## Exercise description
The answer must consist of every line below that holds the word "computer".

(Saved data entries)
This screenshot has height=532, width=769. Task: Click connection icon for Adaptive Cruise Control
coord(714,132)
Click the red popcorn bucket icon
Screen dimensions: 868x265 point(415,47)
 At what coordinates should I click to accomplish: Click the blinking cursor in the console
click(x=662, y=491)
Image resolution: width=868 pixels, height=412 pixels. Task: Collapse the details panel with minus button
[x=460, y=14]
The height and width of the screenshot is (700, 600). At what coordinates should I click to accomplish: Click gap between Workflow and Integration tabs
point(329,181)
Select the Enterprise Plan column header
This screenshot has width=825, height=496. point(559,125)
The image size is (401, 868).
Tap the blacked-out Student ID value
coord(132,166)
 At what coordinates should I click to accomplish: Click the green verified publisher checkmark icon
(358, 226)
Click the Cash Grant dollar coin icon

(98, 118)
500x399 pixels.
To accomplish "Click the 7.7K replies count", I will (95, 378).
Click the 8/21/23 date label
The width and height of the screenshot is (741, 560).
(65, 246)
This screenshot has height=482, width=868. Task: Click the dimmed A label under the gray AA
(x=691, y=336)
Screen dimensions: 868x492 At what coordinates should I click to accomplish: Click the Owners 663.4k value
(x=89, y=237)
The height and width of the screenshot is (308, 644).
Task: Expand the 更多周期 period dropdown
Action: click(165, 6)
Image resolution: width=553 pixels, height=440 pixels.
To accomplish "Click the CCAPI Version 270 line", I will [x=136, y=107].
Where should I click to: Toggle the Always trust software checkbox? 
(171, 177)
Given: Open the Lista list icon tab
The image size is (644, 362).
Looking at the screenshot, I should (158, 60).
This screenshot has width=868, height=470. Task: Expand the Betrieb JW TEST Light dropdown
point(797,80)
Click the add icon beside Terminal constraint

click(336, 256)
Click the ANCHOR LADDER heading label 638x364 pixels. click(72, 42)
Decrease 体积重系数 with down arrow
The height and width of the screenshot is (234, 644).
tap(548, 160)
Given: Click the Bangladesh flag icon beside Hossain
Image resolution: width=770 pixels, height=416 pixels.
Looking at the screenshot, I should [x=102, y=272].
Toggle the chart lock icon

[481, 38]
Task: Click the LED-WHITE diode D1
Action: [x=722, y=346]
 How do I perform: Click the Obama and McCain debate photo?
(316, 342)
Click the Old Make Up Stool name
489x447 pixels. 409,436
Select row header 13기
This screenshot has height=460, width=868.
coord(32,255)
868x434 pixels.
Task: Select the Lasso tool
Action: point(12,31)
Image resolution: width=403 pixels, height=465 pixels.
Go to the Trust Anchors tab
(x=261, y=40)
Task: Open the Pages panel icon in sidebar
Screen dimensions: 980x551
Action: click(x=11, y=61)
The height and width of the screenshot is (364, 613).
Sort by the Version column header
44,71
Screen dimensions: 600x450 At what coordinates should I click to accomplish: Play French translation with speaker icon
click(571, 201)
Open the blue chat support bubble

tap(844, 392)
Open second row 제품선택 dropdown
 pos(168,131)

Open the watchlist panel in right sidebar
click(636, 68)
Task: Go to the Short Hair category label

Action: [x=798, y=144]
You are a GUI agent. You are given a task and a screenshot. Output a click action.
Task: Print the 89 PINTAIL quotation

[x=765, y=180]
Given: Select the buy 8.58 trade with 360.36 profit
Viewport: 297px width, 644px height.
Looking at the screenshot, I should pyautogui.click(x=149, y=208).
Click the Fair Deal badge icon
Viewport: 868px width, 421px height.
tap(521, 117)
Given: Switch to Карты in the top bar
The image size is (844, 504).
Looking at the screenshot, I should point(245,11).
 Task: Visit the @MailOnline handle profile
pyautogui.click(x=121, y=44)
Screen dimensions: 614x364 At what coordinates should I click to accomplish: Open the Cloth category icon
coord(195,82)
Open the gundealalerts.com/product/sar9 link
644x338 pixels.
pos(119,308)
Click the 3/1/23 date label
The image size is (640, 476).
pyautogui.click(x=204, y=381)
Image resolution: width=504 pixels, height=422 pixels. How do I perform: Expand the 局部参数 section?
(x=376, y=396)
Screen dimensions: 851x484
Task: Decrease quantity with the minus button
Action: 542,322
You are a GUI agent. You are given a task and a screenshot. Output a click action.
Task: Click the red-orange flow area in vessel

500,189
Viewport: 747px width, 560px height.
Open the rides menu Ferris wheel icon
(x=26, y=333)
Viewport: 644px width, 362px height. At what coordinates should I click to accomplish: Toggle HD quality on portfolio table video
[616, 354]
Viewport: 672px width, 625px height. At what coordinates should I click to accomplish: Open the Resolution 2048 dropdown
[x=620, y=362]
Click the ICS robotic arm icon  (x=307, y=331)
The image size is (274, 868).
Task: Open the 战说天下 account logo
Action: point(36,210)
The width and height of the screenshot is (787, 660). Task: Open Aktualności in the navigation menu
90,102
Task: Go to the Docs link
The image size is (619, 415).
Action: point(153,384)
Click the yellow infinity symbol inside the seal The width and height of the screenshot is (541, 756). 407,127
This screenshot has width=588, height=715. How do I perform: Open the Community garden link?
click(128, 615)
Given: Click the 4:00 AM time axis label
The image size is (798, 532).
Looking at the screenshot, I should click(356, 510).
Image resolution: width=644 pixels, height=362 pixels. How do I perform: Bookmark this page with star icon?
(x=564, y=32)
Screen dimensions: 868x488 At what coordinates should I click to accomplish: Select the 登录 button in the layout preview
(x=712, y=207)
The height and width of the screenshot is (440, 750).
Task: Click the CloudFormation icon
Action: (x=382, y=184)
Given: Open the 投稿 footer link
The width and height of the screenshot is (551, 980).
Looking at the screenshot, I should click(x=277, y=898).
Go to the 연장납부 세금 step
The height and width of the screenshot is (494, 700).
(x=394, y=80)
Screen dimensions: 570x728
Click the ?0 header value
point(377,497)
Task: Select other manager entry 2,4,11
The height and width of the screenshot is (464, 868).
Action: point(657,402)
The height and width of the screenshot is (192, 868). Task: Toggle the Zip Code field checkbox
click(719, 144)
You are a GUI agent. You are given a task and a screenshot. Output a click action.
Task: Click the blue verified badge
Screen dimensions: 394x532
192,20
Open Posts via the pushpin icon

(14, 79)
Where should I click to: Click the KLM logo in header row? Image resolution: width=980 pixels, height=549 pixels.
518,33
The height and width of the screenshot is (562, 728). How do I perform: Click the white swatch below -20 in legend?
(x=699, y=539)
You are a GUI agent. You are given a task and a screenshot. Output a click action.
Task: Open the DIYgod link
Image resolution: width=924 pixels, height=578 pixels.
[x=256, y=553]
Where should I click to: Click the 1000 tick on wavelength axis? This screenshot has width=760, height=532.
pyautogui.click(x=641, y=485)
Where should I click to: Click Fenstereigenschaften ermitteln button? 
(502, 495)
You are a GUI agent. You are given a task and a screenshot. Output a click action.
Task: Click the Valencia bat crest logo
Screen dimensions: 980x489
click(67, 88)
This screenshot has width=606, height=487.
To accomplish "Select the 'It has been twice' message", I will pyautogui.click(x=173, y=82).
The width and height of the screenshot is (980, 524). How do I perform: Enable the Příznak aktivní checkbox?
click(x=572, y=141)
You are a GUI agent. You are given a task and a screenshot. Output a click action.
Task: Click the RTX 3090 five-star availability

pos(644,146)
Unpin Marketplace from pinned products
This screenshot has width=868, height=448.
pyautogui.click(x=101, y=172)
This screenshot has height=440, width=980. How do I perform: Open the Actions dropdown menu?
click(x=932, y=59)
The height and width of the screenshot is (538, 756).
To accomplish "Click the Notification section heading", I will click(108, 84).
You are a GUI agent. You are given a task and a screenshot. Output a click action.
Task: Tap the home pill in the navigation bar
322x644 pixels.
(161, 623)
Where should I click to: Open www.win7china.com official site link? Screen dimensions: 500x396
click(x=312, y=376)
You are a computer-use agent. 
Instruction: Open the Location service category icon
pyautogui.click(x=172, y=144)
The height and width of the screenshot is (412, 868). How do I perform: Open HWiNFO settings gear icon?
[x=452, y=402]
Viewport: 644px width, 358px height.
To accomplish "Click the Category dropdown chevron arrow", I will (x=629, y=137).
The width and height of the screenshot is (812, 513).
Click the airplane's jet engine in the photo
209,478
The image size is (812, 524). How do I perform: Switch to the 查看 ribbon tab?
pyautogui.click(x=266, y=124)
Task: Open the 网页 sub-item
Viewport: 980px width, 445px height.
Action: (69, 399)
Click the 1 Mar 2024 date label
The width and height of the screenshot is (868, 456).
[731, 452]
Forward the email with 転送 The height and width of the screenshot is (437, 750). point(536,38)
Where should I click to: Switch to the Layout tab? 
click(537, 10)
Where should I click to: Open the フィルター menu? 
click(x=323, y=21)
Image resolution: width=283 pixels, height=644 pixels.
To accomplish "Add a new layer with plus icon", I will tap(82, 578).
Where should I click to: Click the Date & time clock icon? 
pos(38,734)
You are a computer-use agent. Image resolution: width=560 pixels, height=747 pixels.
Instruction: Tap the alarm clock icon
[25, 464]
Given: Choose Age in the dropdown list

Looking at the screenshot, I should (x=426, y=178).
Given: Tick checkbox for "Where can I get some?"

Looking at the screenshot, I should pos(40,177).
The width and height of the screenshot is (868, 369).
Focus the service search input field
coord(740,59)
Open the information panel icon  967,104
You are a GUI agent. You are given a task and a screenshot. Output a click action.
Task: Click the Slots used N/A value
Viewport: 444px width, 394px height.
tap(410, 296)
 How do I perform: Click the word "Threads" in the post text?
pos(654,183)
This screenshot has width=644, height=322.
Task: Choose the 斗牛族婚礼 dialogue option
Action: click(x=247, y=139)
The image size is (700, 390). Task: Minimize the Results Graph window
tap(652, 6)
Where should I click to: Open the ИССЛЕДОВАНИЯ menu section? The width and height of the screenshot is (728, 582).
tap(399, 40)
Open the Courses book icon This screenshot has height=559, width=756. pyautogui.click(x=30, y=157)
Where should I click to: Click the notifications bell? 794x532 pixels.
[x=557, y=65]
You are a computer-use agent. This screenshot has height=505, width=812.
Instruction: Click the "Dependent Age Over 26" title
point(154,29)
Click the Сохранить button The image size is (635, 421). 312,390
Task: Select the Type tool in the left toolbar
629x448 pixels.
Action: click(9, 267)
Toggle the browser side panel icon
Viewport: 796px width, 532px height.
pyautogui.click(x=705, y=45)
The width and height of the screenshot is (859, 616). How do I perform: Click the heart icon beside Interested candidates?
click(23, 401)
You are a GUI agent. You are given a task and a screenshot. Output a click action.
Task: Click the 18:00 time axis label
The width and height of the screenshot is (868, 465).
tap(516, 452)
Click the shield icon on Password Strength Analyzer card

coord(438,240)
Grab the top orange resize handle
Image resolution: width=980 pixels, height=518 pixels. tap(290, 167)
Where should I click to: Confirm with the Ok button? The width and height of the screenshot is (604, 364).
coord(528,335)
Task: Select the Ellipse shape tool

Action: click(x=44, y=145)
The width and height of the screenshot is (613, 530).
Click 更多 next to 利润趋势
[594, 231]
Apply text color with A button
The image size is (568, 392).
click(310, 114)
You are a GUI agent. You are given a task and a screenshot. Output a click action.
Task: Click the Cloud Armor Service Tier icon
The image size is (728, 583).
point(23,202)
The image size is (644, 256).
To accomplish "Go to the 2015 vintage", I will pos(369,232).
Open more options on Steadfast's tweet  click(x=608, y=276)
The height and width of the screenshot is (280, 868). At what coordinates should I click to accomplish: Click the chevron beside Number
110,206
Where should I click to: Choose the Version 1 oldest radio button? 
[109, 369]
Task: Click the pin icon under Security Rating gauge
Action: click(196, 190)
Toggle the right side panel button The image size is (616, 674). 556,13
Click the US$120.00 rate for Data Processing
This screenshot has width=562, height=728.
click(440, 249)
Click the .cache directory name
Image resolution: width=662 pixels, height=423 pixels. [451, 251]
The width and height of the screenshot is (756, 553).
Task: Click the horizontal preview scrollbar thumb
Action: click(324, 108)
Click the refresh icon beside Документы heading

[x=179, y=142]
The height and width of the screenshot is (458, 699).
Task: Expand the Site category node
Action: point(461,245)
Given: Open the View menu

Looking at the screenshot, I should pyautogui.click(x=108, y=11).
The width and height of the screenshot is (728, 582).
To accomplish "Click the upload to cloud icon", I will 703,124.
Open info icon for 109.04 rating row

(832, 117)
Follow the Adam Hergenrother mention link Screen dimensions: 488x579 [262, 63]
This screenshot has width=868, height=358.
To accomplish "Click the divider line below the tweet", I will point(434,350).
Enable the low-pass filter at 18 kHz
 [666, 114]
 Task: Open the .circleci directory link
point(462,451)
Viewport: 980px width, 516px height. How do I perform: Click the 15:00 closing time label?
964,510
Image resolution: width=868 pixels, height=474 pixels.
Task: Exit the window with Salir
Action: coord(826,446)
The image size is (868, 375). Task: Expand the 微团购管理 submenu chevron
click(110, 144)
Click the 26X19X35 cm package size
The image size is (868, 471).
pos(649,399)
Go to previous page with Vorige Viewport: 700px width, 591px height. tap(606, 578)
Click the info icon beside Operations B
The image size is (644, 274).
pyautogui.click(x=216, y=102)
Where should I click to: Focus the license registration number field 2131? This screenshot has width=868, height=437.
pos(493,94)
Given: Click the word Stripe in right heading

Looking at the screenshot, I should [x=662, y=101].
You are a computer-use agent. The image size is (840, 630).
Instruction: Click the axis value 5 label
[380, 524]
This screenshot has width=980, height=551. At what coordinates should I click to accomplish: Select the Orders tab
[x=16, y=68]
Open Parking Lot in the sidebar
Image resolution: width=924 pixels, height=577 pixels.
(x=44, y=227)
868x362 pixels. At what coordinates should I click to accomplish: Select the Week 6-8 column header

## Answer section
You are a computer-use agent. 
You are a computer-use agent. Image resolution: width=560 pixels, height=747 pixels.
You are a computer-use agent. This screenshot has height=505, width=812.
You are a computer-use agent. The image size is (840, 630).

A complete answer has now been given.